Goiânia - Cunhados têm má fama de há muito. Concunhados não sofrem do mesmo estigma, mas estão próximos. Pois um concunhado meu vem repisando um mantra: "No tempo dos militares não era assim...!" Ou então : "Precisamos trazer de volta os militares!" pensamento típico de quem não gosta de muita conversa, o problema é que não é só meu concunhado.
Além de muita gente vir repetindo o chamamento, a coisa tomou novo rumo desde a declaração de voto de um infeliz deputado durante a seção de votação do impeachment, no domingo 17 de abril. Ao anunciar seu voto, o deputado o dedicou a um conhecido torturador dos tempos do regime militar. O tal torturador, coronel de patente, foi diretamente responsável por tortura e assassinato de quase 700 pessoas. Em outubro de 2008, um juiz de primeira instância de São Paulo numa ação declaratória, deu uma sentença em que definia o coronel como responsável por sequestro e tortura. Essa ação não implica prisão nem qualquer tipo de indenização, mas apenas a definição e o reconhecimento de uma situação – daí o nome "ação declaratória". O infeliz coronel morreu ano passado, em 2015, aos 83 anos.

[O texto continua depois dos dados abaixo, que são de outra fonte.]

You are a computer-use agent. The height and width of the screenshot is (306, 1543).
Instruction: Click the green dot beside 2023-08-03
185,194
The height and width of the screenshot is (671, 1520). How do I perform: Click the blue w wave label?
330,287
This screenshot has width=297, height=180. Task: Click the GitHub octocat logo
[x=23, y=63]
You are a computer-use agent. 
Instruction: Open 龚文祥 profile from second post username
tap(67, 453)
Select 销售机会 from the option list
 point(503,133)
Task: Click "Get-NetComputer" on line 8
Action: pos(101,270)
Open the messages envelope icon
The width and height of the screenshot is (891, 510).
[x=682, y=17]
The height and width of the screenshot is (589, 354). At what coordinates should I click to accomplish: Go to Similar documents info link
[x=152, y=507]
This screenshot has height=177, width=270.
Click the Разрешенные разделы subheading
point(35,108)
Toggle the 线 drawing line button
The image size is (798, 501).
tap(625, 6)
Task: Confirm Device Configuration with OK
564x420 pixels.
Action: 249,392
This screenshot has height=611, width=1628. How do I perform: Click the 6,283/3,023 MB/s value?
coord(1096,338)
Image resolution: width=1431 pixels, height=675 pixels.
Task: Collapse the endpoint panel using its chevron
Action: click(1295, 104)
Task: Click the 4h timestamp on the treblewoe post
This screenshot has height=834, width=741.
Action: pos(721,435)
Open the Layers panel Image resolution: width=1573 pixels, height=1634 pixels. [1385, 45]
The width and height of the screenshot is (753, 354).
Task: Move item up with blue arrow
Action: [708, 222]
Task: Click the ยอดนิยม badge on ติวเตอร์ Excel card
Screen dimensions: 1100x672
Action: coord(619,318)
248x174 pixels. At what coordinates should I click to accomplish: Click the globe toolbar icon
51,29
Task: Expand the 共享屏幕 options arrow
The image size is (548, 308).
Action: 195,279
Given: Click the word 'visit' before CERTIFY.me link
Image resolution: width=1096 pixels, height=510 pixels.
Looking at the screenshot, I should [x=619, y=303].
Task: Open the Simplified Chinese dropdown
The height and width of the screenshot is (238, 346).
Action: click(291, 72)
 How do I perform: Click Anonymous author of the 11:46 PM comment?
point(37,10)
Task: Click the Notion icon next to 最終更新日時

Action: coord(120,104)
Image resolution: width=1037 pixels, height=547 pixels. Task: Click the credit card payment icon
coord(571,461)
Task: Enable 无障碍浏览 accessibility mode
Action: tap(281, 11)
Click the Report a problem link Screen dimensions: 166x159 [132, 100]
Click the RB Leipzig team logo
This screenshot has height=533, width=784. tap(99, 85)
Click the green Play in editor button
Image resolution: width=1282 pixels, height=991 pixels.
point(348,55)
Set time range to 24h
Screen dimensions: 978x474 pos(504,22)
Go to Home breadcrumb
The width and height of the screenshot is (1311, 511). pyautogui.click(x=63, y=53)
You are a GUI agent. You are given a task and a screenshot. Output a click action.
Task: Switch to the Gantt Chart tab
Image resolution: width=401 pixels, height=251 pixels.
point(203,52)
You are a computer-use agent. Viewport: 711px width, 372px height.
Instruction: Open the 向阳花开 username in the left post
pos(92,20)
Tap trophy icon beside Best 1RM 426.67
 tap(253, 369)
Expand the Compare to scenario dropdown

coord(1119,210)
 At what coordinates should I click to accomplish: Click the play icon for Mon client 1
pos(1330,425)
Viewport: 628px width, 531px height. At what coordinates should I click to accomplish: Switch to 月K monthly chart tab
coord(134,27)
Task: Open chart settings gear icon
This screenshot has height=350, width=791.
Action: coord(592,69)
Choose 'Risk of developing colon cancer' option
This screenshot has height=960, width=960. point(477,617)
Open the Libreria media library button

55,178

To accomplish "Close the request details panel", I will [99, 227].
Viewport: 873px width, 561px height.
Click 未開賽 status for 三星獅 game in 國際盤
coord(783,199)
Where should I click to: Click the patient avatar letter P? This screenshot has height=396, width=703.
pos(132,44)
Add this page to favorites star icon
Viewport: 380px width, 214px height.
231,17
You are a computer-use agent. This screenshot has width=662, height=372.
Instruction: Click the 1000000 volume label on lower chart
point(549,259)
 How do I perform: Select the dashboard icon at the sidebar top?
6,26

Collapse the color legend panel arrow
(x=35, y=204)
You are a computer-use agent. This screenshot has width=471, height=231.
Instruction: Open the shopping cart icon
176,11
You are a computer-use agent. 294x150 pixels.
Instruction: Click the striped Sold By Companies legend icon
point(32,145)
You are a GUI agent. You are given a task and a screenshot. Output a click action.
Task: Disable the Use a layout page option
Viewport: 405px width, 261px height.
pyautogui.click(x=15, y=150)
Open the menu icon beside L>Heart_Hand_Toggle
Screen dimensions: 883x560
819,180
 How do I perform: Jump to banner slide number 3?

Afinal, o deputado poderia ter dito o que disse?
Palavras são poderosas e provavelmente vamos discutir o assunto por algum tempo ainda. E não custa lembrar um exemplo interessante que vem da Alemanha. País que sofreu com um partido maluco no poder por cerca de 20 anos, desde o fim da Segunda Guerra, em 1945, estão lá proibidos o uso de símbolos e qualquer ação política voltada para a antiga ideologia, o nacional-socialismo. Na prática, é proibido o uso de símbolos e a propaganda política com referências ao pomposo Partido Nacional Socialista dos Trabalhadores Alemães (NSDAP, da sigla em alemão).
Nesses anos todos, sempre houve discussão sobre a incompatibilidade da proibição e a liberdade de expressão. Em 2009, um Tribunal Constitucional, especialmente reunido para este fim, em Karlsruhe, reiterou que menções ao regime ou ao partido Nacional Socialista são ilegais e representam uma "exceção" à regra geral de liberdade de opinião e expressão. Os EUA têm entendimento diferente, e lá pode-se usar a suástica livremente – mas essa é outra discussão.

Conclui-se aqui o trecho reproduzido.